- **Problème à résoudre**:
Transcrivez fidèlement la partie des enregistrements qui s'ouvre sur la ligne contenant « The height and » et se ferme sur la ligne contenant « click(205, 128) », ces deux lignes comprises. Laissez les images hors de votre réponse.

- **Enregistrements conservés**:
○ ○ ○ ○ ○ ○ ○

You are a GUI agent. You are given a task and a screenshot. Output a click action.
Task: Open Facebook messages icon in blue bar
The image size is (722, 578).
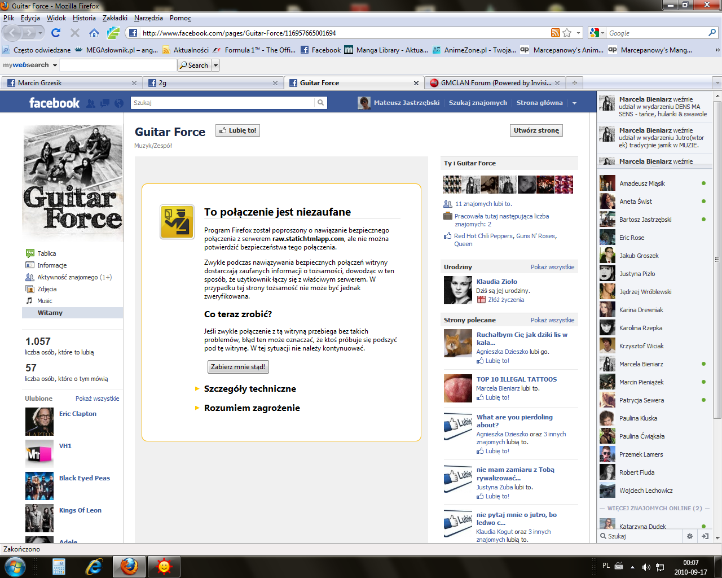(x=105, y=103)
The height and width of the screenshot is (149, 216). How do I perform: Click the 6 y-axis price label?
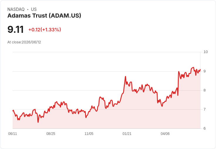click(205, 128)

○ ○ ○ ○ ○ ○ ○

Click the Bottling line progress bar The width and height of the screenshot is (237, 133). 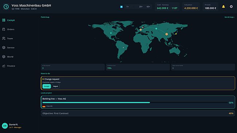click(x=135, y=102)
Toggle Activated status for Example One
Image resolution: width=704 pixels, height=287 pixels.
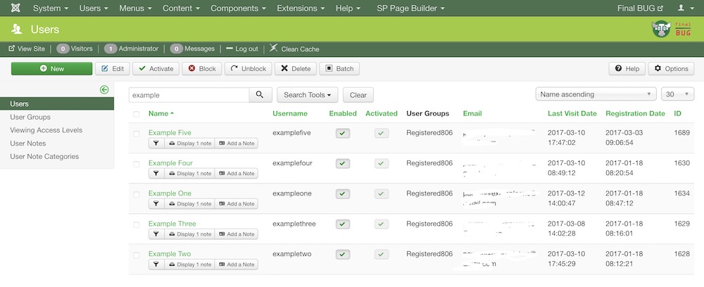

○ ○ ○ ○ ○ ○ ○

- **Réponse attendue**:
The height and width of the screenshot is (149, 216). How do I perform: Click the 6 y-axis price label?
click(205, 128)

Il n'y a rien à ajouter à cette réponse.